In general, child sexual abuse online and in society spreads because it remains un-reported. Church and educational institutions cover up the crimes thus becoming an accessory to the crime. Pope Francis has consistently condemned clerical abuse of children. “There is, unfortunately, a considerable number. I would like to express to the victims my sadness and pain for the trauma that they suffered. It is also my shame, our shame, for the incapacity of the church for too long to put them at the center of its concerns.”
The child victims are scared to report abuse. Crimes spread because of the lack of awareness that child abuse is a heinous crime. Many people are in denial, they cover up crimes in a family, in church, in schools, and in colleges. Also, ignorance, inaction by government officials, non-reporting of abuse, apathy and indifference, impunity, and government approval of the sex industry are the causes of spreading online child sexual abuse and child rape. Although there are strong laws, the lack of effective and successful enforcement is also a major problem.
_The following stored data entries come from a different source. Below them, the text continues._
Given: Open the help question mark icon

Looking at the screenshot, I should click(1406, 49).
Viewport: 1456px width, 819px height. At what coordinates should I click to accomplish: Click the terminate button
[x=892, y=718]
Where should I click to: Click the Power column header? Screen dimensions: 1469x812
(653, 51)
The root causes are well known. Local and national authorities promoted the sex industry around the US military bases in Olongapo and Angeles cities for 50 years to their eternal shame. They in effect sold women and children for sex abuse to US servicemen. This was opposed by Preda Foundation and this writer was harassed and almost deported for exposing the child abuse until the bases were closed down by the Philippine Senate after the 10-year, Preda-led anti-base/pro-conversion campaign. Now, the Hanjin shipyard will become the new US military repair base in Subic Bay. More sex tourism and child abuse can be expected. We need a loving, caring, compassionate woman president to protect women and children.
Philippine authorities do not see child abuse or human trafficking as a serious problem but for many, it is a revenue-generating business, illegal as it is, where young minors are the star attraction. That historical policy is what devastated Philippine morality and the silence and inaction of the institutional church allowed it to happen.
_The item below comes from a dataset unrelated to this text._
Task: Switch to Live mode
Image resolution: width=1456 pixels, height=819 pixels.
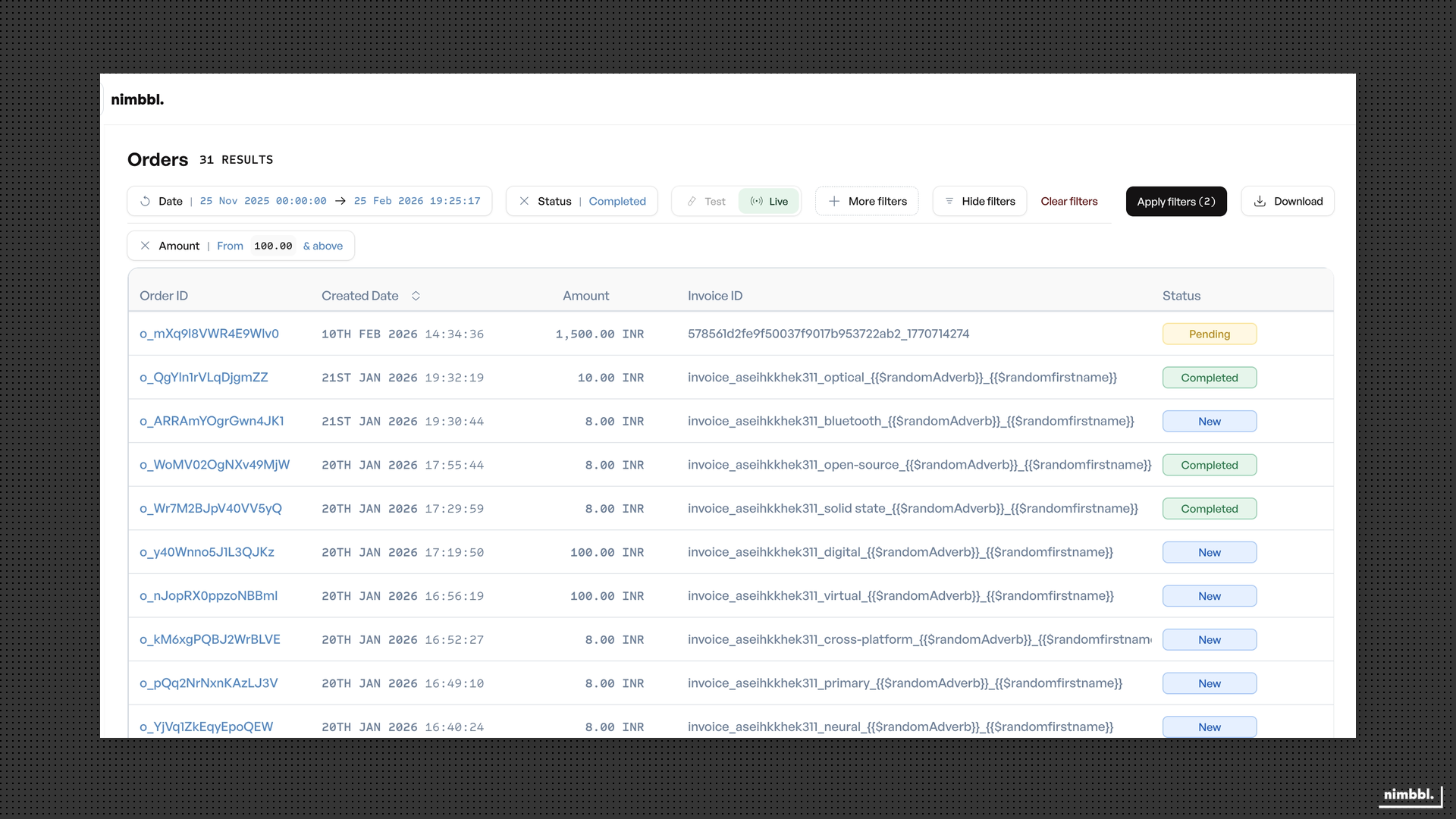Action: click(769, 201)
The victims of online sexual abuse are just a few of the estimated two million children in the Philippines sexually abused and exploited by parents and relatives in the online internet child abuse business. It grew during the pandemic lockdown when members of the family turned to sexually abuse their children for sexual satisfaction of their urges and videotaped it and made money from selling the images to foreign pedophiles.
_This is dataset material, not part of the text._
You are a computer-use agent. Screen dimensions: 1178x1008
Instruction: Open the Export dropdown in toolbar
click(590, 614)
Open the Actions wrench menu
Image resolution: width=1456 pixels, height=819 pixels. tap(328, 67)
The Preda children’s homes have almost 50 children in care and therapy and the children are recovering and being empowered and educated. With the help of Preda social workers and a paralegal officer, they are filing their legal cases against their abusers. Many are winning, with an average score of 16 convictions every year, with most abusers getting life sentences. Saving more than a hundred victims/survivors every year and helping them return to a near-normal successful life free from the trauma of abuse is something positive that we can all be glad of.